Apple's App Store Is Now Offering Subscriptions

Apple App Store subscriptions

After an extended period when we knew they were coming but had no insight into how they'd work, subscription powers have hit Apple's App Store, ready to support digital magazines and newspapers. E-publishing may never be the same.

The driving force behind the change to a long-standing App Store no-subscriptions policy is exposed in Apple's press release: Noting that subscriptions are for publishers of "content-based apps on the App Store" like "magazines, newspapers, video, music" and so on, the text highlights that "this is the same innovative digital subscription billing service that Apple recently launched with News Corp.'s 'The Daily' app."

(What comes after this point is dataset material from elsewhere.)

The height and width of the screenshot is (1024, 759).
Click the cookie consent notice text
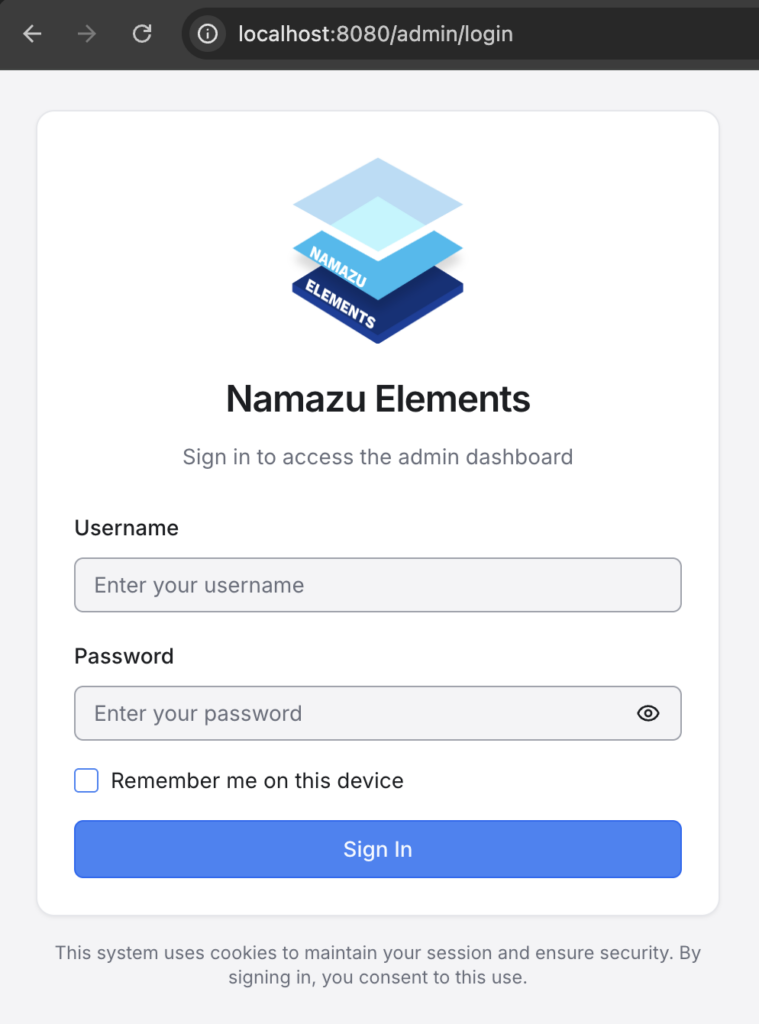click(377, 965)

The system works like this: When you buy a subscription-supported app, it'll work exactly the same way as when you buy a "normal" app--everything gets routed through the solid, reliable (if inflexible) iTunes account protocols. From a user point of view, there's just one extra step--with "one click" you have to choose the length of subscription. Publishers get to control the pricing and the subscription options--from weekly, to monthly, bi-monthly, quarterly, bi-yearly and yearly. Once consumers have made their choice, they're "automatically charged based on their chosen length of commitment" in a one-off payment. During your subscription period you can cancel automatic updates of the subscription, which will effectively end your connection to a particular publication once your current paid period expires.

Apple notes it processes "all the payments" and keeps the "same 30 percent share" that it does for all apps and in-app purchases on the App Store at the moment.

But there's a big, and very important concession revealed by Steve Jobs in the press release. "Our philosophy is simple--when Apple brings a new subscriber to the app, Apple earns a 30 percent share; when the publisher brings an existing or new subscriber to the app, the publisher keeps 100 percent and Apple earns nothing."

And with that Jobs revealed the first big change to the App Store payment structure and revenue-sharing philosophy. When Apple's in the loop of getting a subscriber to an app, they get a share--if the publisher does it alone, then Apple earns nothing.

This incentivizes publishers to push digital subscriptions by other means than Apple's App Store, and we imagine TV and print campaigns that direct users to company websites to acquire their app subscriptions. It at once relieves the burden of promotion of digital periodicals from Apple (which is facing an increasingly complex task of managing the blossoming App Store) and encourages publishers to engage in PR that may, ultimately end up in Apple's benefit if it persuades people to buy iPhones and iPads. Apple's smart enough to insist that if publisher-only subscription offers are made, then "the same (or better)" offer must be contained inside the app itself.

Sensitive to the fact that it's exposing itself to risk with personal user data, Apple also makes a big thing about privacy. Protecting privacy is a "key feature" of all App Store deals, but when you buy a subscription you'll have the opportunity to give extra data to the publisher--things like your name, email, and zip code. This data falls under the purview of the publishing company's privacy policy, rather than Apple's but Apple's insisting this fact be made clear inside subscription apps.

Why's this so important? Because the iPad--and its entourage of clone, wanna-be and also-ran tablets on Android and Windows OSs--really does seem pivotal in deciding the future of professional magazine and newspaper publications in the digital era. Subscriptions have always supported this industry because they provide a more reliable, measurable, predictable revenue stream than relying on fluctuating daily or weekly sales. By allowing subscriptions inside apps, Apple's letting these publications move their business model more smoothly into a digital mode, and is providing consumers with a system they're already familiar with--as well as enabling powerful new e-text apps that automatically update with fresh content. Subscriptions could also change how game apps work (think World of Warcraft, and you'll see what we mean) as well as music and video-serving apps.

That sound you just heard is print dying a little more.